Les directeurs d'école sont-ils des managers? Chut, il ne faut pas dire de gros mots. Tout imprégné encore de l'esprit égalitaire de mai 68, le milieu de l'enseignement ne voit pas toujours d'un très bon œil cette vision de l'autorité héritée des milieux économiques. Les résistances sont nombreuses. De leur côté, les syndicats se montrent plutôt favorables au renforcement du statut de directeur. «Certes, nous privilégions l'esprit d'équipe et la gestion participative. Toutefois, les équipes ne peuvent pas travailler sans la vision d'un directeur d'établissement. La résistance des enseignants est compréhensible, mais je pense qu'il est temps qu'ils sortent des cadres qu'ils connaissent et les rassurent. C'est une condition du changement», tempère Marie-Claire Tabin, présidente du Syndicat des enseignants romands.

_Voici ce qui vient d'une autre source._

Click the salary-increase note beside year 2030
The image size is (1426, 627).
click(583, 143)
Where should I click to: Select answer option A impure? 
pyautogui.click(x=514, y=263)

Au niveau national, la Conférence suisse des directeurs cantonaux de l'instruction publique (CDIP) prépare un projet d'accréditation des instituts de formation. Ceux-ci devront remplir un certain nombre de critères de qualité, encore à définir: «Nous avons déposé un document auprès de la CDIP, malheureusement les choses traînent un peu. Nous en discuterons en avril ou mai», regrette Antoine Mudry, membre du groupe de travail «Certification de la formation des directeurs et directrices d'établissement scolaires», chargé de définir ces critères de qualité. Et pour cause: le groupe s'est mis au travail au printemps 1999. En bref, le statut de directeur d'école est en pleine mutation. «Je dirai que c'est une réalité émergente, résume Pierre Jaccard. Beaucoup d'éléments concourent à faire évoluer ce statut, mais sans que les acteurs impliqués ne s'investissent vraiment pour le changement.»